Required task
Recast every line of the entries below as a Markdown table with the columns Row and Text. Number the rows in order, skip blank lines, and leave out the pictures.
**** Provided information ****
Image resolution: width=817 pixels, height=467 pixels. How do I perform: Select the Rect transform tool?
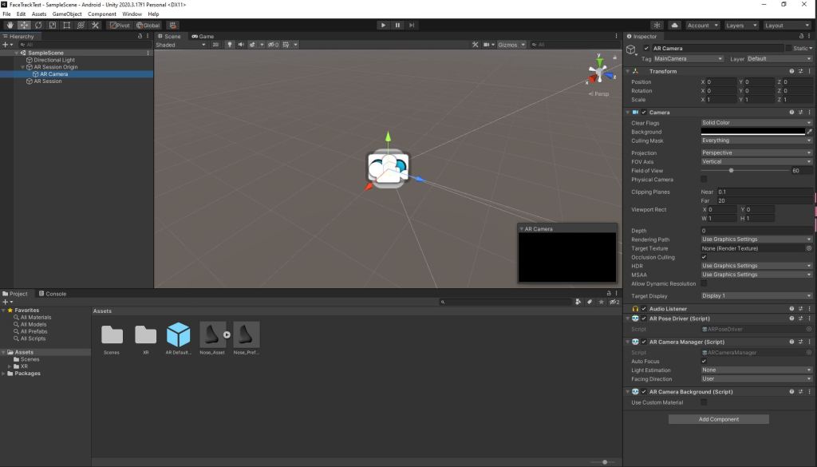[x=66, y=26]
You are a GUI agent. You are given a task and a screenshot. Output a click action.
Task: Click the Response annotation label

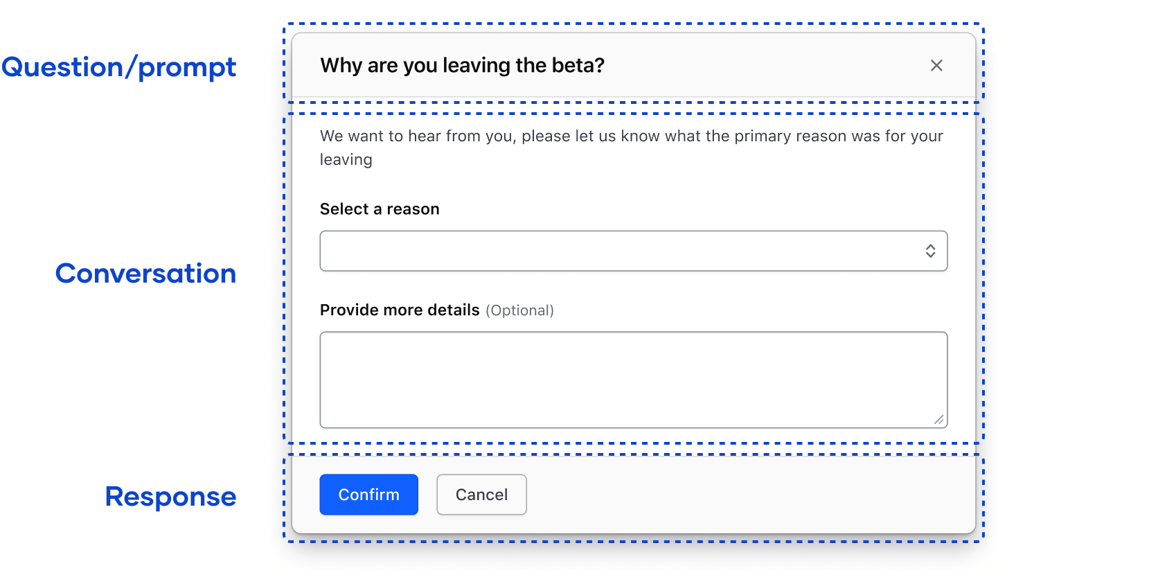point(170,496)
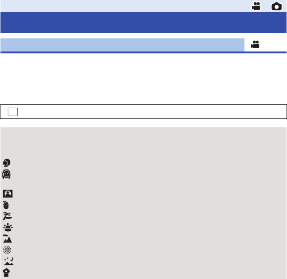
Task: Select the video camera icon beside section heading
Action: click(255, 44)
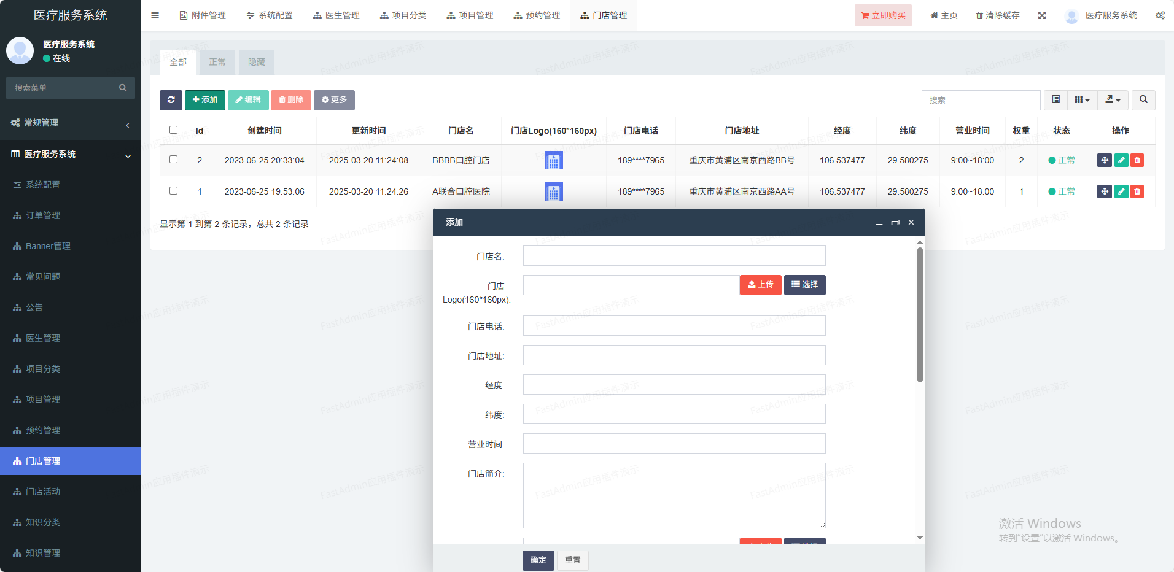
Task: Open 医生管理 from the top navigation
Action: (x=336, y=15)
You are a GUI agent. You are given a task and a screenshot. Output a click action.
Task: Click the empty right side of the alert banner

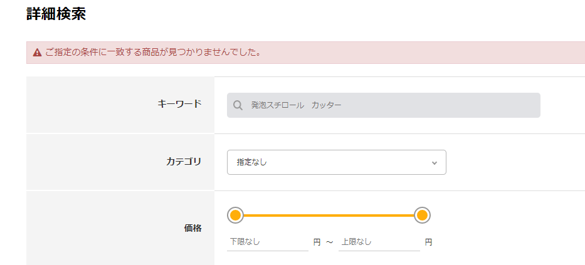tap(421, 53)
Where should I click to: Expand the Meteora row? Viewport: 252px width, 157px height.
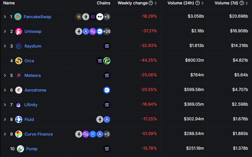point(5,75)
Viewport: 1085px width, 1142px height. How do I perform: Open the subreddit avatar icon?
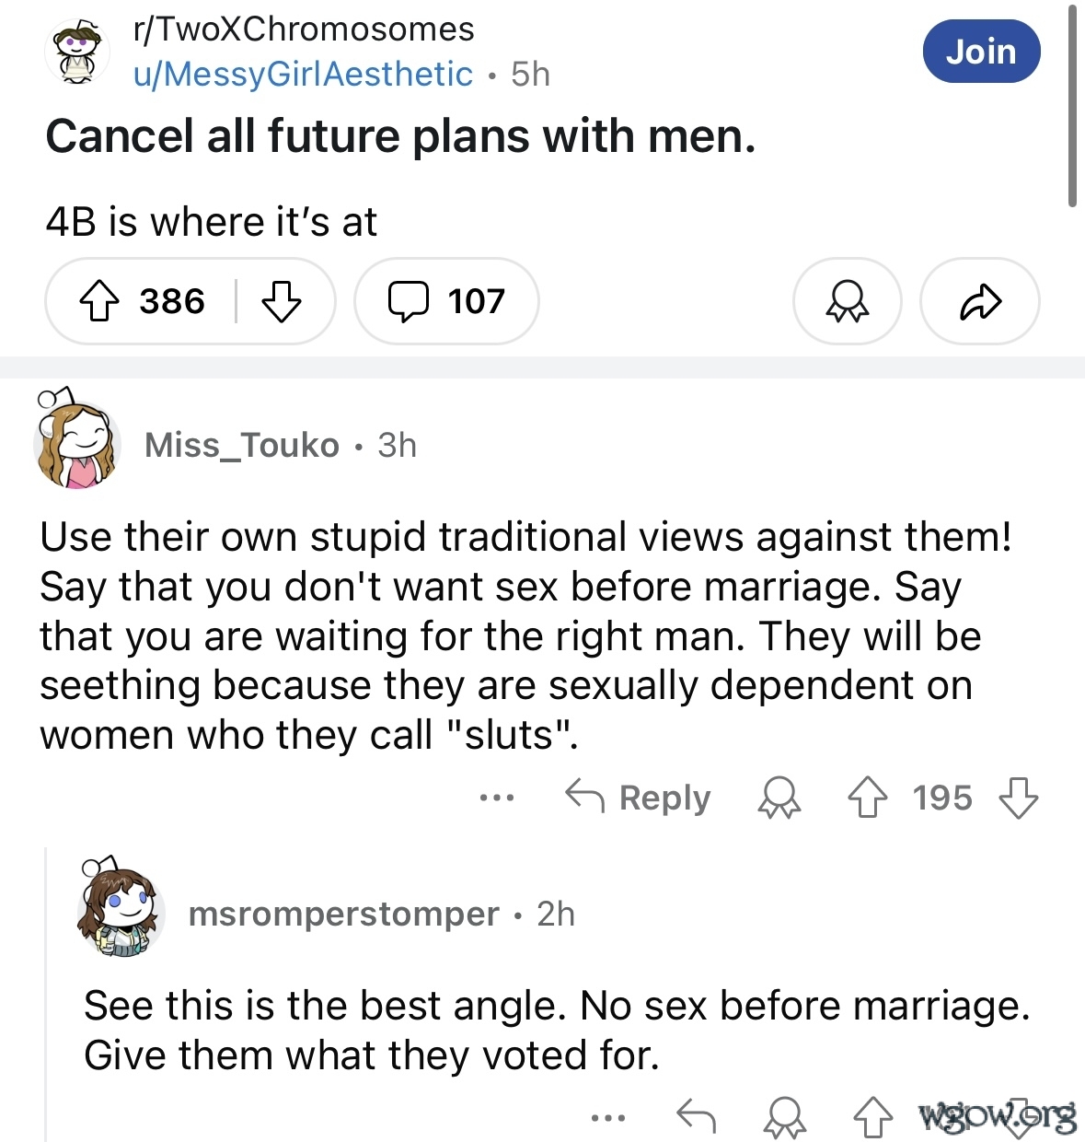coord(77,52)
****
Correct result
| Row | Text |
|---|---|
| 1 | Image resolution: width=817 pixels, height=467 pixels. How do I perform: Select the Rect transform tool? |
| 2 | [x=66, y=26] |
| 3 | You are a GUI agent. You are given a task and a screenshot. Output a click action. |
| 4 | Task: Click the Response annotation label |
| 5 | point(170,496) |
| 6 | Task: Select the video camera icon beside section heading |
| 7 | Action: click(255, 44) |
| 8 | Task: Open 医生管理 from the top navigation |
| 9 | Action: (x=336, y=15) |
| 10 | You are a GUI agent. You are given a task and a screenshot. Output a click action. |
| 11 | Task: Click the empty right side of the alert banner |
| 12 | tap(421, 53) |
| 13 | Where should I click to: Expand the Meteora row? Viewport: 252px width, 157px height. |
| 14 | point(5,75) |
| 15 | Viewport: 1085px width, 1142px height. How do I perform: Open the subreddit avatar icon? |
| 16 | coord(77,52) |